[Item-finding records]
+---+

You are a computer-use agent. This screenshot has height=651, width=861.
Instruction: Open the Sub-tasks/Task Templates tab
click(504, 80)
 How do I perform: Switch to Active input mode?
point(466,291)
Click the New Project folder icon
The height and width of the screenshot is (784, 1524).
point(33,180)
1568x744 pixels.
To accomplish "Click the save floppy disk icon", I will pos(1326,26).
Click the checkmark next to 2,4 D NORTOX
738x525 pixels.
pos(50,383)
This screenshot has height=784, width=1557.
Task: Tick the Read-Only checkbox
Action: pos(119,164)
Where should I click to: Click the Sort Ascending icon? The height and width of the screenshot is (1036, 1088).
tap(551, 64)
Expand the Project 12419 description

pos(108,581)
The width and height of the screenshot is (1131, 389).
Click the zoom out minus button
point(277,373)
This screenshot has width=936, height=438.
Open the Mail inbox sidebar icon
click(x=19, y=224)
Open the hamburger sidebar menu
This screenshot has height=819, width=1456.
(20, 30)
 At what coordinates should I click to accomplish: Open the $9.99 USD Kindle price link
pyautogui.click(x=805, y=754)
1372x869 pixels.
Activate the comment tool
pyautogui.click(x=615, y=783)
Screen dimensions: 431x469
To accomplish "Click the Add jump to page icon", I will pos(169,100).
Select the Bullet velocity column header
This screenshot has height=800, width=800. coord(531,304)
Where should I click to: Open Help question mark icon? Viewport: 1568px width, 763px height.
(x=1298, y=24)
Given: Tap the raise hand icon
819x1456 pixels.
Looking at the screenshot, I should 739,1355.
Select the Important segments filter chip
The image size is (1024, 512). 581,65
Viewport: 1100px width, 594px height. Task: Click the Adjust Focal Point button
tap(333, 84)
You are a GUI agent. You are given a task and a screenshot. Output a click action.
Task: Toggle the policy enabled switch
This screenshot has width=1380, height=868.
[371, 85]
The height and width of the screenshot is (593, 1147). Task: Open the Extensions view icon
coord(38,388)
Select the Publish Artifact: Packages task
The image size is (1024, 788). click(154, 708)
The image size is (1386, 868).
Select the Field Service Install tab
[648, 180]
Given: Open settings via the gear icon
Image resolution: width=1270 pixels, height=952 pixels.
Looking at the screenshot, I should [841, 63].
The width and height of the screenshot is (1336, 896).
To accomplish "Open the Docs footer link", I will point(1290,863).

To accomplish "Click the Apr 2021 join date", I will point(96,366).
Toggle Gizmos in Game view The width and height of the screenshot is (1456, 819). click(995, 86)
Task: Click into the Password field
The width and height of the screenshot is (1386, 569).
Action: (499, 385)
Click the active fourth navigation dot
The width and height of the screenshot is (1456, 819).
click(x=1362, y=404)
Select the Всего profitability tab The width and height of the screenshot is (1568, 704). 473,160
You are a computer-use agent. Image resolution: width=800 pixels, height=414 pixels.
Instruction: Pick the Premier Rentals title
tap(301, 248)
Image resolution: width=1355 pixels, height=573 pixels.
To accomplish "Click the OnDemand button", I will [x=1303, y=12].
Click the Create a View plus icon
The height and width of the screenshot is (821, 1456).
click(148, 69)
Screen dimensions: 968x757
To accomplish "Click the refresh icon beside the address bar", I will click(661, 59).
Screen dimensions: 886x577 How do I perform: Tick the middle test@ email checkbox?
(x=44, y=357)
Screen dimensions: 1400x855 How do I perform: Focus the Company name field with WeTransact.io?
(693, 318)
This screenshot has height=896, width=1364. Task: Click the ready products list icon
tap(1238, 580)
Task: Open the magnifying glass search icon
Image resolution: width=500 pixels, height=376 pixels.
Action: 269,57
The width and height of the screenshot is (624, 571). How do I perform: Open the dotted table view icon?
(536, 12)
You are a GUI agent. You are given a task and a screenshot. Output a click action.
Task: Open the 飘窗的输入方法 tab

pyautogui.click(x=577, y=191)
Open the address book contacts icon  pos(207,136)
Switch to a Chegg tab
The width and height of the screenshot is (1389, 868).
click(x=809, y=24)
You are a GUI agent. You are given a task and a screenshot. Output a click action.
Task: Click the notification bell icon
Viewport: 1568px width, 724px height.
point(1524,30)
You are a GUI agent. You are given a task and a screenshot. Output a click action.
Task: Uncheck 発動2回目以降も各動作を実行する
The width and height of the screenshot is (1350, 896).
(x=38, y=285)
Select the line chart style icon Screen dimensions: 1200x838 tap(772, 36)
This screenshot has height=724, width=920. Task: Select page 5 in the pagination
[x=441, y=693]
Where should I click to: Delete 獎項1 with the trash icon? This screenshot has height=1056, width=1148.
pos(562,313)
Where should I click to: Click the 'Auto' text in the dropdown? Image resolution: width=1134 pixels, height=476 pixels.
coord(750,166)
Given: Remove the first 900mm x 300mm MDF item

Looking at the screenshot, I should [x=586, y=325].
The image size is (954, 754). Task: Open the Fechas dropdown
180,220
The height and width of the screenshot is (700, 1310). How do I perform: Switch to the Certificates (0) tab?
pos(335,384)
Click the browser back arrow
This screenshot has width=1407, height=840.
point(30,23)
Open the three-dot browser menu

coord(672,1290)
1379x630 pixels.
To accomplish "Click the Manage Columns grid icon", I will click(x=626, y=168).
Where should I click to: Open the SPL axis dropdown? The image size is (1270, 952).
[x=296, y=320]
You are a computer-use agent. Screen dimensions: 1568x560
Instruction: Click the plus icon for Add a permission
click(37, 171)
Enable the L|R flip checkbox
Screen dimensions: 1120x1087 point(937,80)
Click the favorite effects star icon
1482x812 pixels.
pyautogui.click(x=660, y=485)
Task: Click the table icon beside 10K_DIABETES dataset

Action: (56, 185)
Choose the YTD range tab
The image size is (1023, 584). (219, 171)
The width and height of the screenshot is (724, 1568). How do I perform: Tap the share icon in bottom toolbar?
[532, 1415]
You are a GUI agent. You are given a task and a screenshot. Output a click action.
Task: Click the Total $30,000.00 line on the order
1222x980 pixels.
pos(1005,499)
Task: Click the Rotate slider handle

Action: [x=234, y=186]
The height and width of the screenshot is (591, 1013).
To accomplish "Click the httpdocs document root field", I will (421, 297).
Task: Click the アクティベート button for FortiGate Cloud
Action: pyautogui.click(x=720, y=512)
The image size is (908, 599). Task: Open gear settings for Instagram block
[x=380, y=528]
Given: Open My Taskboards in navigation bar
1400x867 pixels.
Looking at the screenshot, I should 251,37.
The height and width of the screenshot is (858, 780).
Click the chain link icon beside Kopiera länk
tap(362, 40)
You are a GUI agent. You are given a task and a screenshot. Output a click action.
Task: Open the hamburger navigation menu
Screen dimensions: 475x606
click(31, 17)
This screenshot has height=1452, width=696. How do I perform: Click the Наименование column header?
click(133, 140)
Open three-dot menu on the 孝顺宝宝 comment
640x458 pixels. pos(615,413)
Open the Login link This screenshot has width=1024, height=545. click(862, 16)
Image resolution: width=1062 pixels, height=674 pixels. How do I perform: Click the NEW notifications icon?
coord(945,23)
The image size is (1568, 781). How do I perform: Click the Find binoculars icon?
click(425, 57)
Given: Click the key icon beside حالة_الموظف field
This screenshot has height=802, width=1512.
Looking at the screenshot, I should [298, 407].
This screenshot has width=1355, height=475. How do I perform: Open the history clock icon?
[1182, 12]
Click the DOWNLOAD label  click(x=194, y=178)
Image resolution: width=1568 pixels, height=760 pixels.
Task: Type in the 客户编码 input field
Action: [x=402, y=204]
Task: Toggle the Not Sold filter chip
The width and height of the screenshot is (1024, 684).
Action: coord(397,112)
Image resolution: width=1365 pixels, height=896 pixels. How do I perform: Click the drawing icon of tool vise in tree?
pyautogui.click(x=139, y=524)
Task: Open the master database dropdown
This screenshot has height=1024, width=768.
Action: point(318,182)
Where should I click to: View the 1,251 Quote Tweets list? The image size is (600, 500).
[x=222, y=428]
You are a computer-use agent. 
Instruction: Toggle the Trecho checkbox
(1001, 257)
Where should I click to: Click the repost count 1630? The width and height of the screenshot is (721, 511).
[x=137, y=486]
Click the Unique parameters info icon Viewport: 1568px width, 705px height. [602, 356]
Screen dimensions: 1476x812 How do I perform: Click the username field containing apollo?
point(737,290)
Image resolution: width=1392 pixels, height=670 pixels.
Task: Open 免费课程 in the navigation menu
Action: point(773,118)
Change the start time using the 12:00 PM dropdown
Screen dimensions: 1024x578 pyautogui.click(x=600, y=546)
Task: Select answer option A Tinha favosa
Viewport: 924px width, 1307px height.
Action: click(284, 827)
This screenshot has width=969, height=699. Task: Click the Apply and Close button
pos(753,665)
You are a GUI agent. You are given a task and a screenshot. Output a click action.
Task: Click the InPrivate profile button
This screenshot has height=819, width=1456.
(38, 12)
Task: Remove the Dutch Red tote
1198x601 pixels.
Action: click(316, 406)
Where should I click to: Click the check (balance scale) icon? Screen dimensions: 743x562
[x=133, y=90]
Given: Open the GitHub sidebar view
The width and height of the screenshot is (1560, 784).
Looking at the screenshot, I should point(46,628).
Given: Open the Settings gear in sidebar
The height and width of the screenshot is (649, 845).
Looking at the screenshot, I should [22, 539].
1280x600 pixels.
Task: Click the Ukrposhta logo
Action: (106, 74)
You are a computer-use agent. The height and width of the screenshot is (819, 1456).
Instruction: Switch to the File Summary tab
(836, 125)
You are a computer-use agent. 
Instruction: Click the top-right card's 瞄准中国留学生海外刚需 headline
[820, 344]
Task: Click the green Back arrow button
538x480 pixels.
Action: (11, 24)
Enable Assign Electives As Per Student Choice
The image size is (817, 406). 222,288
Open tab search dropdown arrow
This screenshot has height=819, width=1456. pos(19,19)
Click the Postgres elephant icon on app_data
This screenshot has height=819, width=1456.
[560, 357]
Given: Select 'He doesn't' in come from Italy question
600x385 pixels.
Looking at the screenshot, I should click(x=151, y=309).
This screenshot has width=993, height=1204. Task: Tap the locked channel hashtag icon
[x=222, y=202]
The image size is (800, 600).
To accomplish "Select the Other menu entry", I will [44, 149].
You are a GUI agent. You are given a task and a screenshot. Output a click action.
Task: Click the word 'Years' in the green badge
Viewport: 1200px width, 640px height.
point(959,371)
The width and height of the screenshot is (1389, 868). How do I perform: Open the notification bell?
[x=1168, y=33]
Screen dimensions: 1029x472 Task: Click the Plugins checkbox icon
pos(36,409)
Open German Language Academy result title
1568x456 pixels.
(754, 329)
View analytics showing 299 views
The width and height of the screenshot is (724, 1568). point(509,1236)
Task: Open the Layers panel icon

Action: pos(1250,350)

+---+

Problem to work on> Can you extract the lines of the listing from the one containing "Given: Open settings via the gear icon" up to and including the one containing "pyautogui.click(x=577, y=191)", copying them verbatim?

Written solution>
Given: Open settings via the gear icon
Image resolution: width=1270 pixels, height=952 pixels.
Looking at the screenshot, I should [841, 63].
The width and height of the screenshot is (1336, 896).
To accomplish "Open the Docs footer link", I will point(1290,863).

To accomplish "Click the Apr 2021 join date", I will point(96,366).
Toggle Gizmos in Game view The width and height of the screenshot is (1456, 819). click(995, 86)
Task: Click into the Password field
The width and height of the screenshot is (1386, 569).
Action: (499, 385)
Click the active fourth navigation dot
The width and height of the screenshot is (1456, 819).
click(x=1362, y=404)
Select the Всего profitability tab The width and height of the screenshot is (1568, 704). 473,160
You are a computer-use agent. Image resolution: width=800 pixels, height=414 pixels.
Instruction: Pick the Premier Rentals title
tap(301, 248)
Image resolution: width=1355 pixels, height=573 pixels.
To accomplish "Click the OnDemand button", I will [x=1303, y=12].
Click the Create a View plus icon
The height and width of the screenshot is (821, 1456).
click(148, 69)
Screen dimensions: 968x757
To accomplish "Click the refresh icon beside the address bar", I will click(661, 59).
Screen dimensions: 886x577 How do I perform: Tick the middle test@ email checkbox?
(x=44, y=357)
Screen dimensions: 1400x855 How do I perform: Focus the Company name field with WeTransact.io?
(693, 318)
This screenshot has height=896, width=1364. Task: Click the ready products list icon
tap(1238, 580)
Task: Open the magnifying glass search icon
Image resolution: width=500 pixels, height=376 pixels.
Action: 269,57
The width and height of the screenshot is (624, 571). How do I perform: Open the dotted table view icon?
(536, 12)
You are a GUI agent. You are given a task and a screenshot. Output a click action.
Task: Open the 飘窗的输入方法 tab

pyautogui.click(x=577, y=191)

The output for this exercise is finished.